Extracted data:

::::

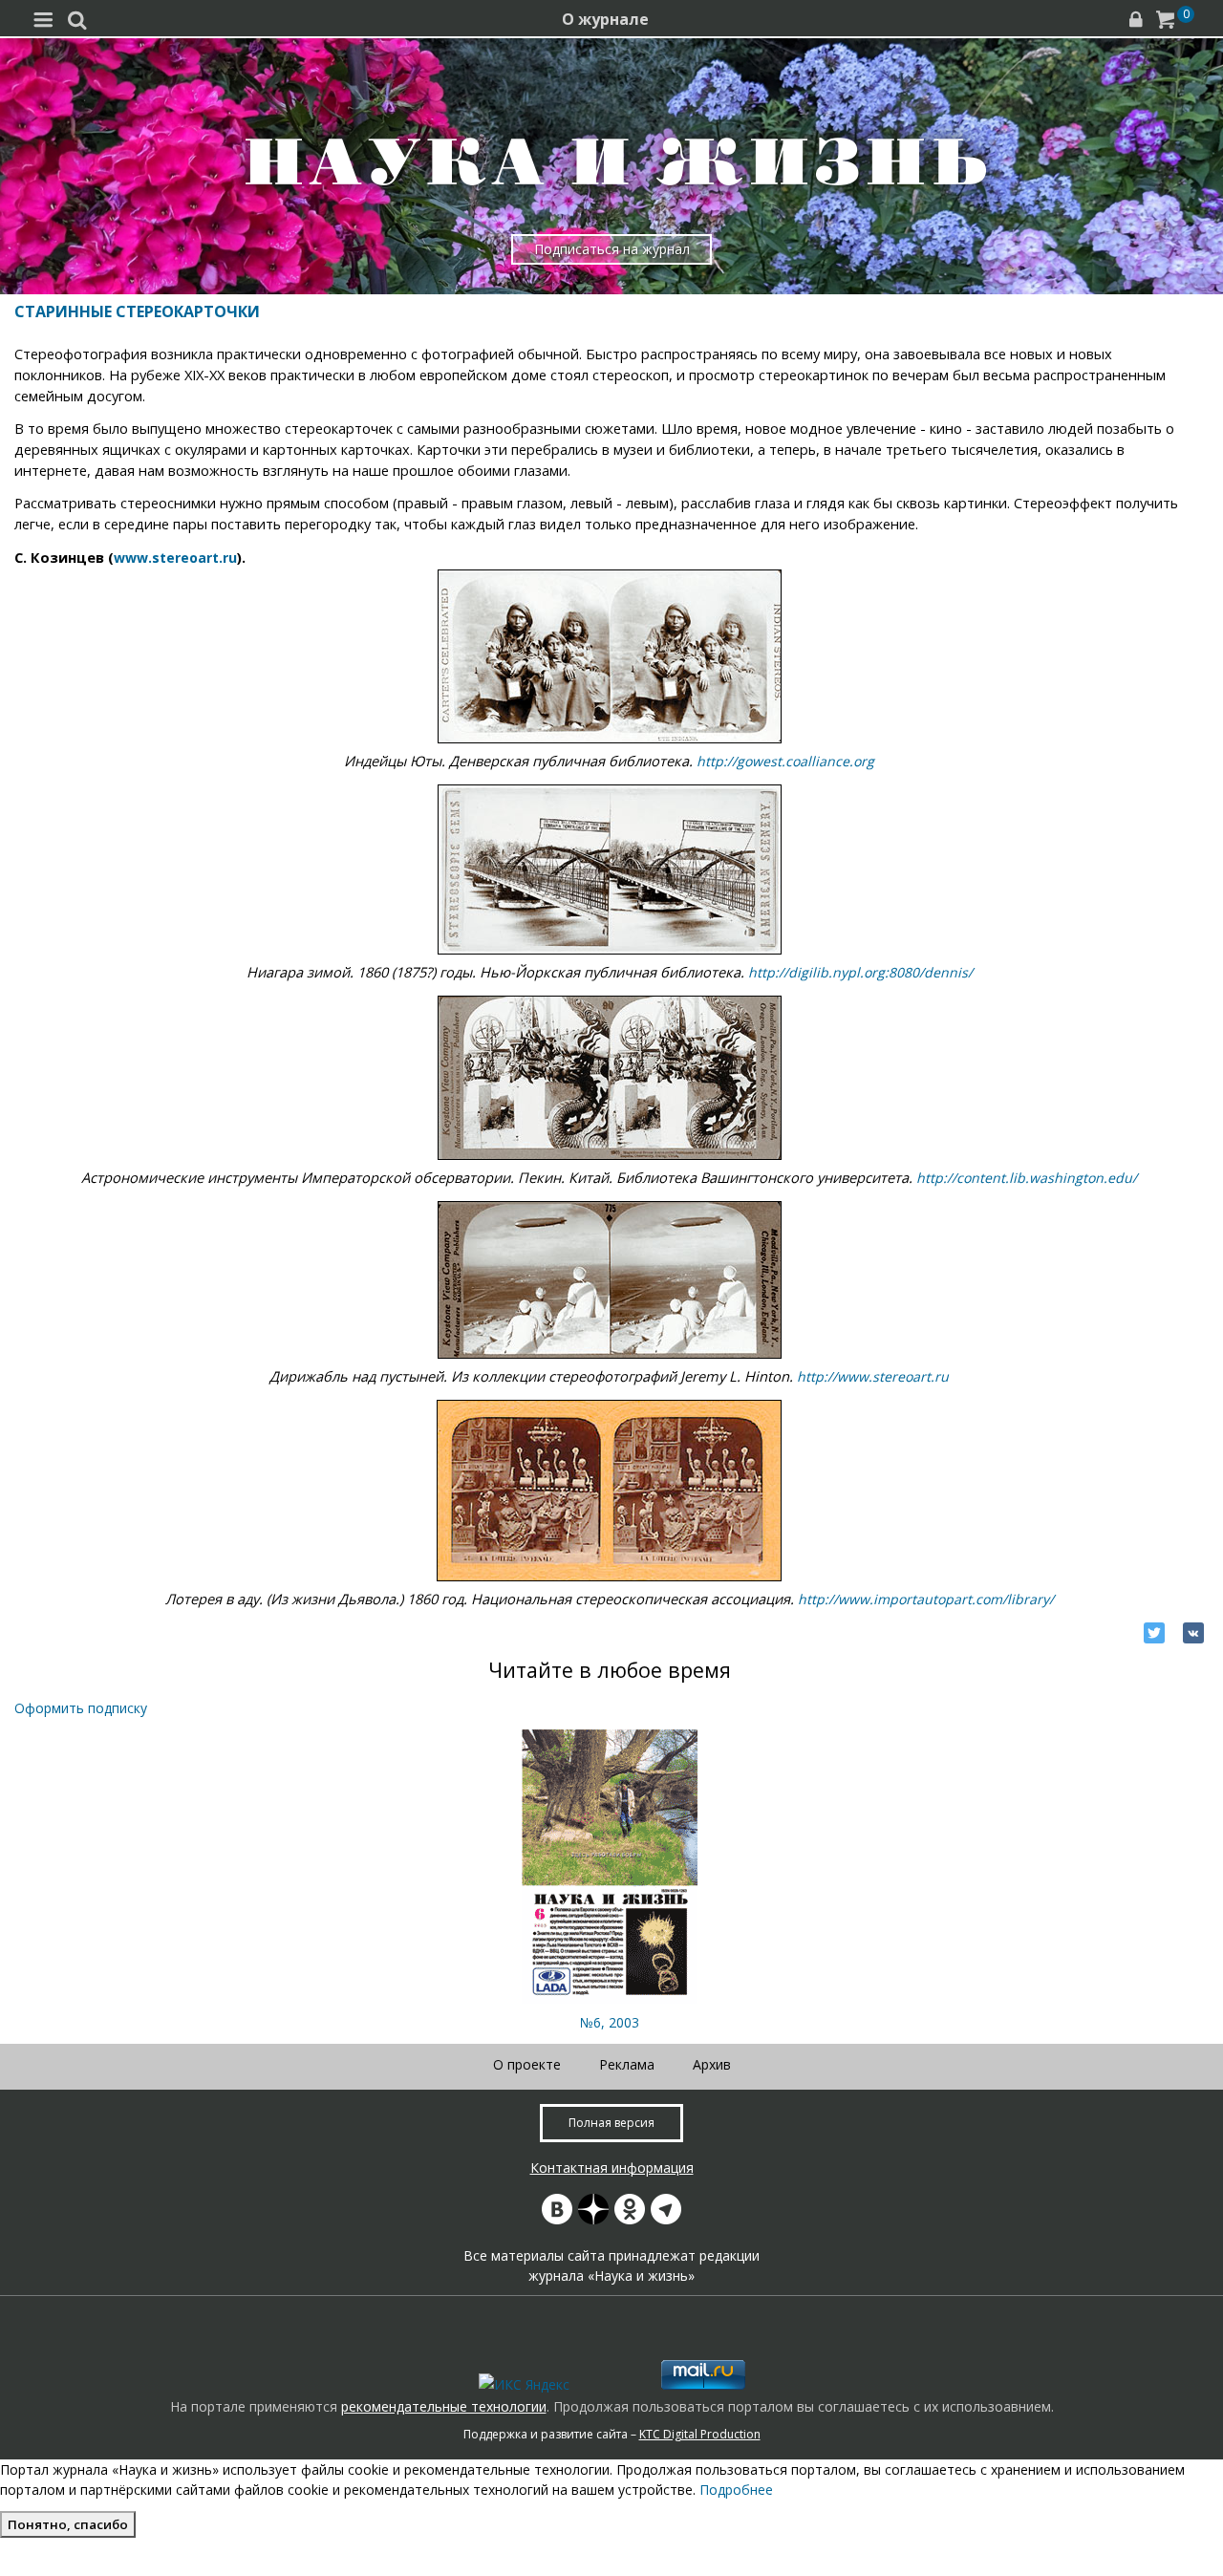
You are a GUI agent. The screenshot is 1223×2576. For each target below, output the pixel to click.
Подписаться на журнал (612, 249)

::::

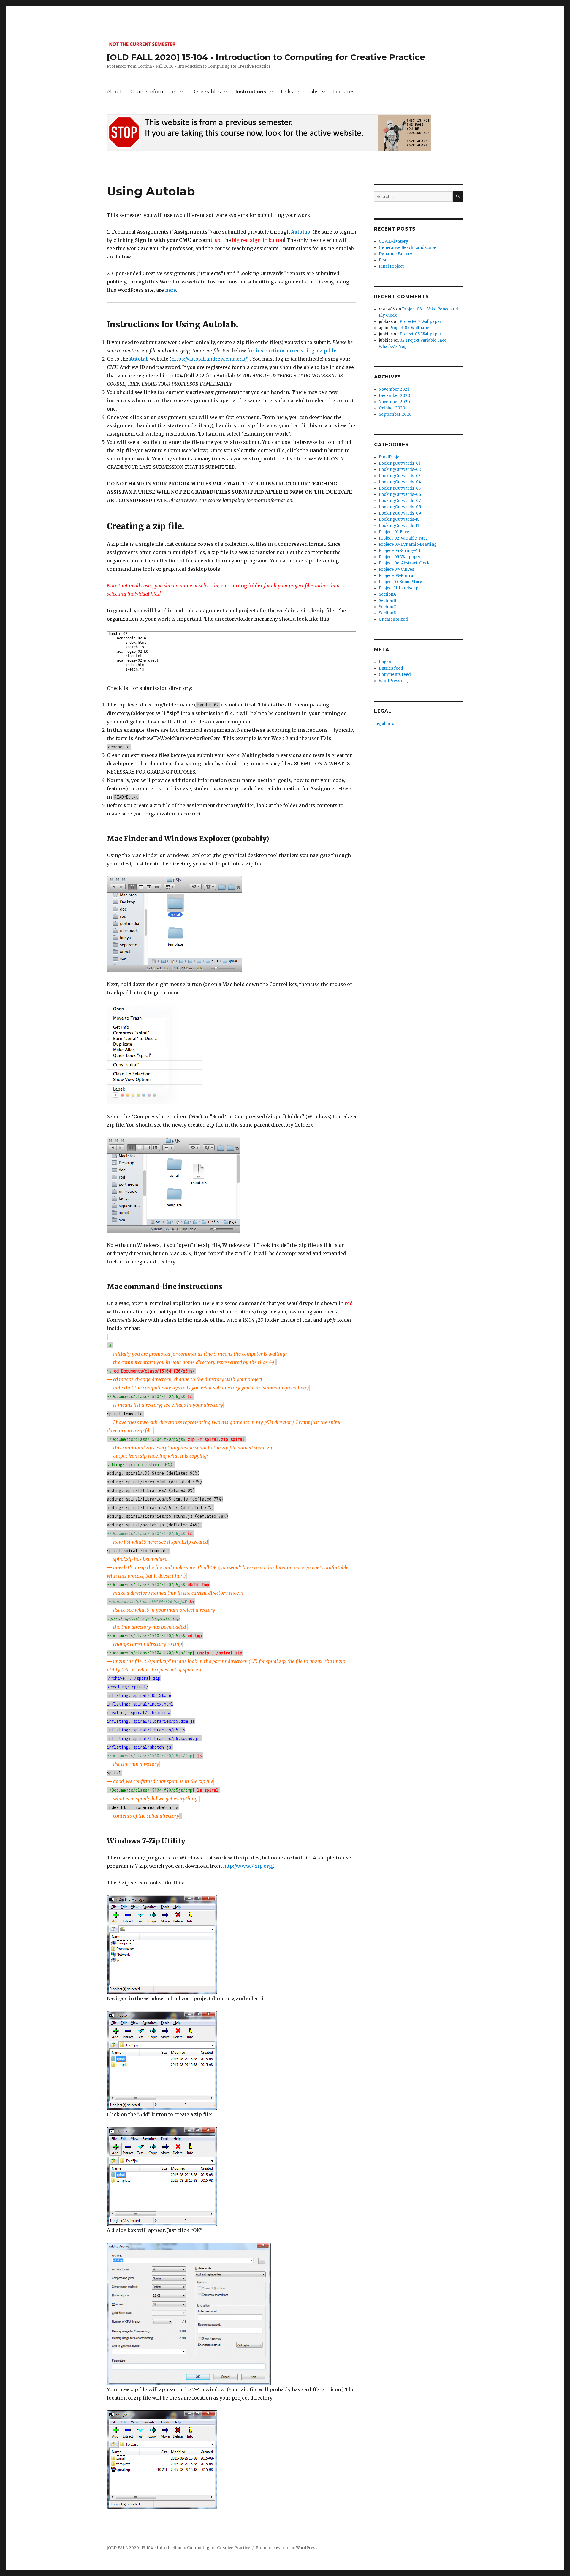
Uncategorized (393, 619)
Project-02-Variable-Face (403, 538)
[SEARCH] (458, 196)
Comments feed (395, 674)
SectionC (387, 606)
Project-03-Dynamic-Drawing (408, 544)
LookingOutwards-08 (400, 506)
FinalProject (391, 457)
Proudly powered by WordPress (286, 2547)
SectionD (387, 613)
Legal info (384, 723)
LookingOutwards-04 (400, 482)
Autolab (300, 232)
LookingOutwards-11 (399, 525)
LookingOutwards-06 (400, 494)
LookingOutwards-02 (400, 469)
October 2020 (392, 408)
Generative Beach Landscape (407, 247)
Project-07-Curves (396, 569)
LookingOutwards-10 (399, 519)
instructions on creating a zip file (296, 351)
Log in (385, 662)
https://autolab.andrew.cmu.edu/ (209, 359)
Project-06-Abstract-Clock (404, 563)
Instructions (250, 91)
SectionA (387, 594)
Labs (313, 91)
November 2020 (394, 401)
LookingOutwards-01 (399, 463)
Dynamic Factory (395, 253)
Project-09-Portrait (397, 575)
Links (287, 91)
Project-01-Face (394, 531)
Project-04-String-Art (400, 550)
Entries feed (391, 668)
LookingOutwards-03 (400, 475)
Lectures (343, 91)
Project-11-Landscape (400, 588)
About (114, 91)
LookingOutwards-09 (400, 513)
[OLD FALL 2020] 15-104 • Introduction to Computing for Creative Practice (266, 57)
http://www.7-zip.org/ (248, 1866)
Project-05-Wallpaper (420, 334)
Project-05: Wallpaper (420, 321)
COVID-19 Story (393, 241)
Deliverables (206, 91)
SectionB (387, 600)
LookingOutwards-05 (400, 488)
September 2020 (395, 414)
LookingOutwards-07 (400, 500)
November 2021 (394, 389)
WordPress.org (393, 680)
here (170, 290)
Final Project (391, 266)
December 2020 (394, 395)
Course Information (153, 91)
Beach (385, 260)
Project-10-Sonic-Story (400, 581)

::::

Go to the line with "Project-03-Dynamic-Drawing (408, 544)" in the entries above and repeat every line from there through the line with "http://www.7-zip.org/ (248, 1866)", exactly and with no other text.

Response area:
Project-03-Dynamic-Drawing (408, 544)
LookingOutwards-08 (400, 506)
FinalProject (391, 457)
Proudly powered by WordPress (286, 2547)
SectionD (387, 613)
Legal info (384, 723)
LookingOutwards-04 (400, 482)
Autolab (300, 232)
LookingOutwards-11 (399, 525)
LookingOutwards-06 (400, 494)
LookingOutwards-02 (400, 469)
October 2020 (392, 408)
Generative Beach Landscape (407, 247)
Project-07-Curves (396, 569)
LookingOutwards-10 (399, 519)
instructions on creating a zip file (296, 351)
Log in (385, 662)
https://autolab.andrew.cmu.edu/ (209, 359)
Project-06-Abstract-Clock (404, 563)
Instructions (250, 91)
SectionA (387, 594)
Labs (313, 91)
November 2020 (394, 401)
LookingOutwards-01 (399, 463)
Dynamic Factory (395, 253)
Project-09-Portrait (397, 575)
Links (287, 91)
Project-01-Face (394, 531)
Project-04-String-Art (400, 550)
Entries feed (391, 668)
LookingOutwards-03 (400, 475)
Lectures (343, 91)
Project-11-Landscape (400, 588)
About (114, 91)
LookingOutwards-09 (400, 513)
[OLD FALL 2020] 15-104 • Introduction to Computing for Creative Practice (266, 57)
http://www.7-zip.org/ (248, 1866)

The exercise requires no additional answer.